Well, technically I could already be home. And I'm hoping that everyone has been too busy with their Thanksgiving celebrations to realize how long it has been since my last post! Lack of internet and having a crazy week and a half would be my excuses except as supportive as everyone has been through this journey I feel that NO excuse is too good to go so long without giving an update. So for that I'm sorry!!
Tuesday was the last of my 32 radiation treatments. It still hasn't hit me that I'm actually done. Not only done with radiation treatment but DONE with all treatment! I still have surgery to go, but as far as this cancer thing is concerned I have no more treatments of any kind. Considering my arm pit and scar area look like a piece of meat that has been left on the grill for way too long, I am counting my blessings that it is over. On the scale of best or worse case scenario I would say I am probably in the middle. Some of the stories from other women certainly enlightened me to the fact that it could have been worse. Then there is the one unspoken truth that lingers around the waiting room every day ~ at least we are here to endure treatment. There are still too many women and men who die from this monster called breast cancer.

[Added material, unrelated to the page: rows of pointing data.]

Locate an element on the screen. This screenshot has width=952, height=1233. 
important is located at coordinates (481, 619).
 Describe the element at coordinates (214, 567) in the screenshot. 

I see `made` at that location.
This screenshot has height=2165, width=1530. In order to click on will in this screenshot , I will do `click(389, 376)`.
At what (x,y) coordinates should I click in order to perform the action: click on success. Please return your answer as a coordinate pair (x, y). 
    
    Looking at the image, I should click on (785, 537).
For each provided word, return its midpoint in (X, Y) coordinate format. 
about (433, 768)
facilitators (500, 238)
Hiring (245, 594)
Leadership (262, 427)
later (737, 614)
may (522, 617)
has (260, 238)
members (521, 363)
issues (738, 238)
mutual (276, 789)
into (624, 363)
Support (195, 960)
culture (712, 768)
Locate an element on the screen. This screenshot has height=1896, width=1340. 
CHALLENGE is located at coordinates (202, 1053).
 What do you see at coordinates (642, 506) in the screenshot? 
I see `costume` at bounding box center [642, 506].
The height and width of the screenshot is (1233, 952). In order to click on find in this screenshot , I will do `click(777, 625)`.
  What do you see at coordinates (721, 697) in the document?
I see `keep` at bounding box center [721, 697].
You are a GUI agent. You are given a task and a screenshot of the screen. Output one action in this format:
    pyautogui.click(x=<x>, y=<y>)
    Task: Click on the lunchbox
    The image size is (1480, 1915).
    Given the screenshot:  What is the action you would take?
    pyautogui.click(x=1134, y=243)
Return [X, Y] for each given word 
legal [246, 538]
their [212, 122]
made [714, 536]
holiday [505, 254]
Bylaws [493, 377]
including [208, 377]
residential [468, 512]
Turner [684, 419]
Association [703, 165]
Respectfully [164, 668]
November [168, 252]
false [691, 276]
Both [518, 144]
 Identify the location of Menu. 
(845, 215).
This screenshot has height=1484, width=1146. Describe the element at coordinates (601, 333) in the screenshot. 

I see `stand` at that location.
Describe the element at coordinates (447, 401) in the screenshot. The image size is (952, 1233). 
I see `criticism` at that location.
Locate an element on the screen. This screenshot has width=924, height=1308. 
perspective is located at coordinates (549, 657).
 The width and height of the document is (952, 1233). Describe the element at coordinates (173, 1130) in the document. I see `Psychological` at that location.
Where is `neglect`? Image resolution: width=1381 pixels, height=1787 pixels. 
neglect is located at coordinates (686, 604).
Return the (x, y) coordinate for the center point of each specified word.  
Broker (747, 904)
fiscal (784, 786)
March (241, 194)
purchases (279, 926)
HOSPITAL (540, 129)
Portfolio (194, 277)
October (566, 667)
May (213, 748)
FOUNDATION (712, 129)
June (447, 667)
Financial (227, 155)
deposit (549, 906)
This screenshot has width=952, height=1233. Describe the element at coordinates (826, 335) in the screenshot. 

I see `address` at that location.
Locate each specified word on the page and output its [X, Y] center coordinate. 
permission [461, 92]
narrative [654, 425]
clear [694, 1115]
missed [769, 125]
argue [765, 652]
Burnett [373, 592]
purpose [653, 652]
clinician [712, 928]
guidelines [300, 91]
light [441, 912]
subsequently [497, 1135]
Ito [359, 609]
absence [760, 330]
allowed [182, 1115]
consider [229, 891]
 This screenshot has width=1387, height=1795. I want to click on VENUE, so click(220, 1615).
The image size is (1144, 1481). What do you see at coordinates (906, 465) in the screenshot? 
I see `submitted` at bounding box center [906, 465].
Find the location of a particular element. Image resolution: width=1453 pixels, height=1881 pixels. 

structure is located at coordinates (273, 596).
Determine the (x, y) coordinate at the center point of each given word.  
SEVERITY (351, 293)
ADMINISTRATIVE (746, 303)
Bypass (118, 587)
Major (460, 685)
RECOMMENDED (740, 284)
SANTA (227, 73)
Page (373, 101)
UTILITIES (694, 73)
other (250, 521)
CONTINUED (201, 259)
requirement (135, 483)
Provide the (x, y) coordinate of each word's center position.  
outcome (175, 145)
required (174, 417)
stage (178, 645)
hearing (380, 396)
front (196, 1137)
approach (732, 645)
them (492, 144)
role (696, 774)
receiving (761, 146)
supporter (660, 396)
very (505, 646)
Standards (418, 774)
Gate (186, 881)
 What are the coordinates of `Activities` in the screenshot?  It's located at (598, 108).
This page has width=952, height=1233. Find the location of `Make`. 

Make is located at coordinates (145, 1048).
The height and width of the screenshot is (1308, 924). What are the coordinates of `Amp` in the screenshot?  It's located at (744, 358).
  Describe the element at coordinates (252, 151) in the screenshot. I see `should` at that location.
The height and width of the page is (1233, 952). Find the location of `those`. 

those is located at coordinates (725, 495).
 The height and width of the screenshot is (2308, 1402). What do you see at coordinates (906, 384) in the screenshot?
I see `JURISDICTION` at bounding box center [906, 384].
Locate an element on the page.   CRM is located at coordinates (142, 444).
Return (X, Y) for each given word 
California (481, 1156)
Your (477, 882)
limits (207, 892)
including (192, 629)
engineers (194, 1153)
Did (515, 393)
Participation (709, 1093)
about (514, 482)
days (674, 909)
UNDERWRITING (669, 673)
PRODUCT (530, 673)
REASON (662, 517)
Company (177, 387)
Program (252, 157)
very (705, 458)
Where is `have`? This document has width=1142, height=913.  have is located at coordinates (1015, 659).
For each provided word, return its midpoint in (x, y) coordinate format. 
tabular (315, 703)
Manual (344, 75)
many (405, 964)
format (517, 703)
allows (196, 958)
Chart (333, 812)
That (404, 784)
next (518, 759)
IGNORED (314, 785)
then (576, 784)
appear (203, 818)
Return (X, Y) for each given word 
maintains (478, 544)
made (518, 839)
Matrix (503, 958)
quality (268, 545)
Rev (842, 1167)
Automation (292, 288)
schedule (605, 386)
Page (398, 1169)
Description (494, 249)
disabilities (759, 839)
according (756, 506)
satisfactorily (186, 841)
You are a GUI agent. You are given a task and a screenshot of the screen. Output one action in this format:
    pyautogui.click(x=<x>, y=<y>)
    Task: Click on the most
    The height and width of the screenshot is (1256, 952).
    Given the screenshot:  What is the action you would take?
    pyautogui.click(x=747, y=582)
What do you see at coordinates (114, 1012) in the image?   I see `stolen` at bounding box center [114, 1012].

Tuesday was also Kimber's last day at her "new school". I knew that from the first meeting I had with the schools director that this was the place she was meant to be while we were in Chapel Hill. What I didn't know was the extent of the impact she had on them and they had on her. I don't think she completely understands that her time with them has come to an end, but they have left a mark on our hearts that will always be there. Having lived in one place my entire life (and not just any place ~ paradise), I wasn't sure what to expect from the city, or the people. What we found was strangers that quickly became what is now known as our "Chapel Hill family".
Thanksgiving morning was spent in the kitchen with my little helpers. Each making their own pumpkin pie (hope nobody noticed the egg shells?!?!). Ha Ha! Just kidding! They are both quite the little chefs. Turkey and fixings were served for lunch (or as my husband still tries to convince us ~ dinner), and the afternoon was spent being lazy, napping and watching TV. Leftovers heated up for supper, and then relaxing and watching some football. A perfect day! A peaceful day!
So we are going home, probably tomorrow, and come Monday it will be back to our "normal" routine. Not that normal will probably be even close to what normal used to be, but we are going to try. It is almost a little scary to think that after going from one awful kind of treatment to another, that now there is nothing. Nothing I can do to stay healthy and keep it from coming back. At least the last eight months I felt as though I was doing what needed to be done to get better, but now it seems even more out of my control. In some ways this may be harder for me than what I have endured on my journey to health. That constant nagging in the back of your mind that reminds you that at anytime your world could be turned upside down... AGAIN! I guess you could say this is where my faith will really be tested. I believe God brought me through this, and I believe He brought me through it for a reason. So no matter what my future holds I have to put my trust and faith in HIM! We were never promised that life would be easy, but the way we handle the mountains and valleys is completely up to us. I choose to live life! Live it happy and full, and deal with whatever comes the best I can.
Hope everyone had a wonderful family filled Thanksgiving! Sorry again for the delayed post! Happy weekend, and back to the grind on Monday!